Manal El-Tibi's resignation letter to Egypt's Constituent Assembly
Bassem Sabry provides English-language translation of Manal El-Tibi's controversial resignation letter to Egypt's Constituent Assembly, tasked with drafting new national charter
Bassem Sabry, Wednesday 26 Sep 2012
Manal El-Tibi (Photo: Ahram)
Nubian human rights activist Manal El-Tibi's 24 September resignation from Egypt's Constituent Assembly (tasked with drafting a new constitution) – and her strongly-worded resignation letter – have unleashed an avalanche of controversy, commentary and speculation. Following her resignation from the assembly, some have called her a genuine heroine who took a difficult stand, in hopes that more assembly members might follow her example to protest what they describe as encroaching Islamist domination of the constitution-drafting process.
Others, however, have harshly criticised El-Tibi, both for her resignation and what they see as her "unfair and improper" resignation letter, while also accusing her of orchestrating a "media stunt" for her own benefit.
Others still take the middle ground, agreeing with many of her sentiments but wishing she had not resigned and continued her reform efforts from within the council.
The following is an English-language translation of her resignation letter, which attempts to maintain the spirit of the original text. The original, Arabic-language resignation letter can be read here: http://gate.ahram.org.eg/News/254797.aspx
Mr. Hossam El-Ghiryani, head of the Constituent Assembly,
I have issued a statement to public opinion before, culminating in the suspension of my membership in the Rights And Freedoms Committee in the general assembly for drafting the constitution, while still retaining my membership in the assembly. The aforementioned statement was both a clarification and a warning of such matters that are being prearranged so that the revolution's constitution would come out in a predetermined and pre-prepared manner, one that does not lead to the fulfilment of the goals of freedom, social justice and human dignity – the goals of the glorious Egyptian revolution. However, I had accepted to become a member of the assembly, despite the advice of many not to participate, for I had preferred to fully partake in the experience, to be a witness to it; an experience that I can now describe – honestly – as a bitter and black one.
I have reached a final conviction that there is no use in continuing to be a member of the Constituent Assembly, given that the final product – despite my struggle to present many suggestions for constitutional clauses that reflect freedom, social justice and human dignity for all citizens without discrimination – would never meet the expectations of the majority of Egyptians. Rather, it became clear that the constitution was being prepared to serve one particular group, entrenching the idea that the religious state might obtain power in such a manner. Eventually, the process would create a constitution that would maintain the same primary foundations of the regime that the revolution had risen up to overthrow, while only changing the personnel; not a radical change in the structure of the regime as an inevitable result of the glorious Egyptian revolution.
The truth is that my primary political position throughout this time had displayed itself in boycotting the parliamentary and presidential elections, within the context of my boycott of the entire current top-down political process.
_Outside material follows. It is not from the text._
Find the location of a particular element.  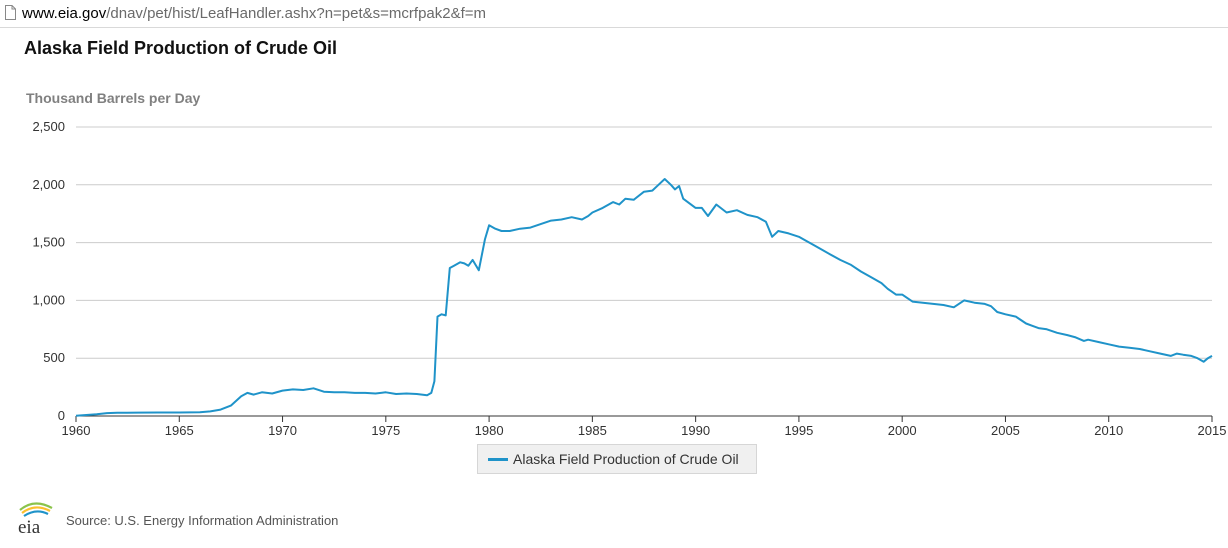

x-tick-label: 2010 is located at coordinates (1108, 430).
The reason is that – within the context of this process – the state institutions that are being reconstructed would never become institutions of the revolution, but institutions of the counter-revolution. This means that all of the state's institutions that have been, and are now being, constructed will represent a big step backward in the history of Egypt, and that they would be worse than the institutions of ousted president Hosni Mubarak.
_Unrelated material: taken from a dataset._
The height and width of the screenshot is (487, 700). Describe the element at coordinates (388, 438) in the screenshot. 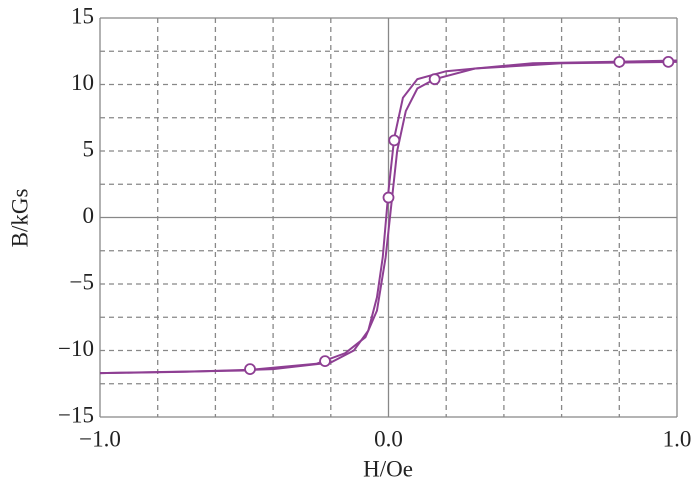

I see `x-tick-label: 0.0` at that location.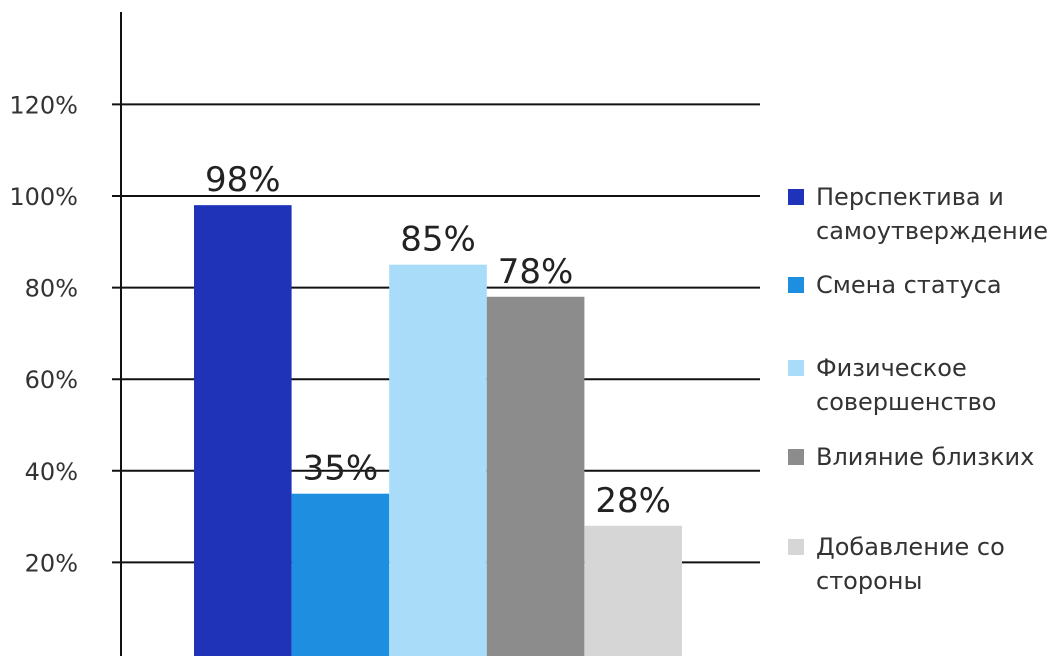  Describe the element at coordinates (52, 289) in the screenshot. I see `y-tick-label: 80%` at that location.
And experience has proven the correctness of my position. Egypt has obtained a backward parliament as a result of parliamentary elections whose integrity is shrouded in doubt. Even if this parliament was dissolved, its effects remain standing. It [Egypt] directed itself towards choosing between two real nightmares for the presidency: a president for an authoritarian, corrupt state for the military and the intelligence apparatus [Ahmed Shafiq], or a president that would lay the foundations of a religious, authoritarian and corrupt state based on what is called 'Political Islam' (Mohammed Morsi), elections which led to the victory of the latter.
All regrettably, and after the bitter experience in the Constituent Assembly, the drafting of the new constitution was not an exception of this context. We are approaching the drafting of a constitution that is worse than all previous Egyptian constitutions, through a Constituent Assembly based on the military's overwhelming use of power and authority, and the Brotherhood using the parliamentary majority of the Brotherhood and Salafists and Wahhabis. This was all to draft a constitution that would form the solid foundation not just for reproducing the former regime, but to create the state for the counter-revolution, whose direct job would be to neutralise the political, popular and glorious revolution of January 25 2011.
Consequently, the new constitution and system do not carry any sign or fairness, with all of its impoverished segments of society, including my generous family in Al-Nuba, who honoured me by nominating me for assembly membership.
Thus, building upon all that has been said, and in alignment with my conscience as an Egyptian citizen and with my principles as a political activist loyal to our glorious revolution, one who refuses to participate in the construction of institutions of the counter revolution, I hereby submit to your Excellency my resignation from the Constituent Assembly and my withdrawal from it.